> [Given text]:
%%

And we see a therapist on Friday afternoon.

And the diet started Monday.  I need to lose the remaining 15 pounds that is leftover from the twins.  I have had this attitude of “oh well, it won’t matter because I will be pregnant again soon and then I can be as fat and unhealthy as I want to be.”  Wrong.  My blood pressure was 139/78 yesterday.  My blood pressure is never over 118/68.  Could have been the argument with Hubby the night before, the fact that I didn’t sleep well, that going to UNC makes me anxious in general or that I took some Benedryl to help me sleep but I wasn’t pleased with the number I saw when I stepped on the scale either.  Hanging on to the weight is not going to make it any easier to conceive and while getting pregnant isn’t the issue, why make it the issue, you know?  I lost 15 pounds right before I got pregnant with the twins and I loved the way I looked.

I have developed some bad habits over the past month or so.  I could chalk it up to the holidays but I have been drinking a hot chocolate from Starbucks just about 4 times a week, skipping the gym, eating meat, and snacking on candy and cookies with regularity.  I found out yesterday that those hot chocolates I love from Starbucks (the Signature Hazlenut Hot Chocolate is my favorite), despite being made with non-fat milk – has 650 calories.  That’s right, 650 calories.  A simple switch to a non-fat, sugar-free vanilla latte (decaf, of course!) is a savings of 450 calories right there! 

So cutting back on calories, no more meat, lots of veggies, back to swimming 3 times a week and Kelly has offered to go to yoga on Wednesday nights instead of mid-day (remember? I can’t deal with the pregnant yoga teacher so I just stopped going) is the plan.  Yoga and swimming will make me feel better and losing weight will boost my self-esteem.

So moving ahead trying to get me back.

%%

> [Data excerpt]:
%%

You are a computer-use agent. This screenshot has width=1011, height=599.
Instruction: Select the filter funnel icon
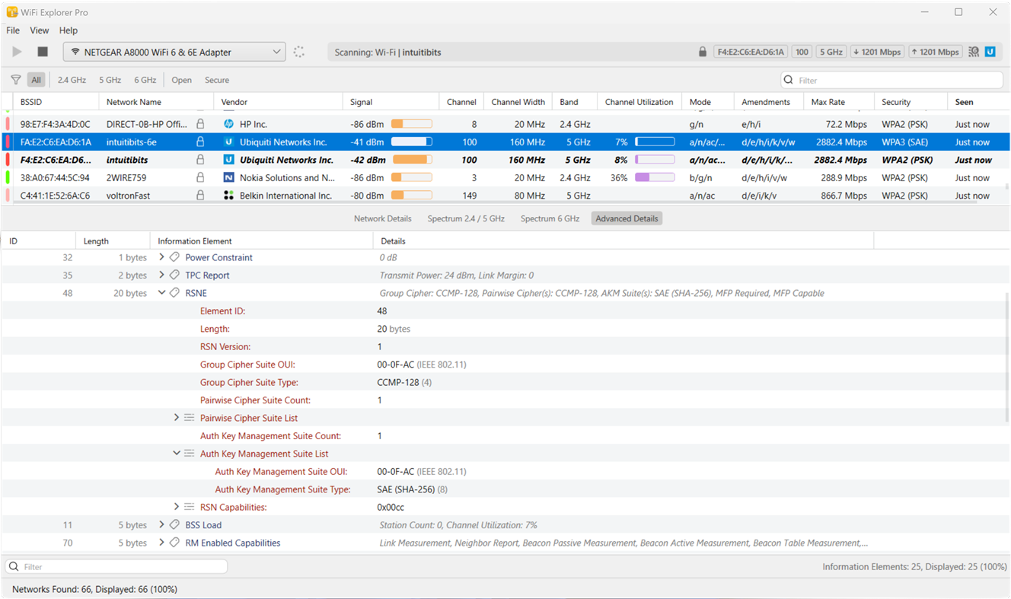tap(15, 79)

%%

> [Study questions]:
1. According to the diet post, how many calories are in the Starbucks hot chocolates the writer loves?
2. Please extend the diet post, starting after its last sentence.

> [Answers to the problems]:
1. 650 calories.

2.
Hell, I sound almost normal, don’t I?

Nahhhhhhhh.

So last night, Hubby admitted that he thinks we made a mistake in trying again this month so soon after the miscarriage.  He is frustrated and stressed and it’s making him angry all the time.  He then thinks that I am going to blame him if we don’t get pregnant this month or think that a month off is wasted time.  Then he gets angry when I tell him that the only person I blame is me – it’s my genetic issue that is the cause of all of our problems.  He is trying so hard to take care of me that I think he has forgotten how to take care of himself.  He also thinks that all our future happiness depends on having a baby – that I can’t be happy ever again unless we have a child.  He is wrong.  I’m to the point now where my happiness is a day by day thing – my whole existence is not clouded by the death of the twins like it was 6 months ago.  I cried over the miscarriage but was also relieved to have been pregnant again.  I’m happiest when he and I spend time together, when we go to the zoo, to the movies, to the park.  When we read together or nap.  I am happy then.  I can’t really think in terms of a “global” happiness.  Maybe that’s depression talking.  I don’t know.  I know haven’t been the most emotional stable individual the past couple of months but have felt like I was moving forward – getting better.  I have good days and bad days but the good ones are starting to out number the bad.

And maybe it’s hubby’s turn to meltdown and I need to be the cheerleader like he has been for me the last couple of months.  I’m fine to do that but I just don’t want him to give up on having a baby.

The thing is, I am hopeful that we will get pregnant (and stay that way) this year.  I really am.  I have my bad days where I cry because I miss the boys or because I am thinking about what might have been but I started this year hopeful.  Something that I need hubby to understand – and I don’t think he does – as much as this year has sucked big time, it’s only been a year.  We have had 3 pregnancies in a year.  Eventually the law of averages will work in our favor – it did once with the boys – they didn’t have the translocated chromosome and it will happen again.  See?  That’s hope.

We decided last night that we are going to take next month off and relax and then start again new, with a fresh prespective.  We are also going to get a referral for counseling along with the referral for the RE.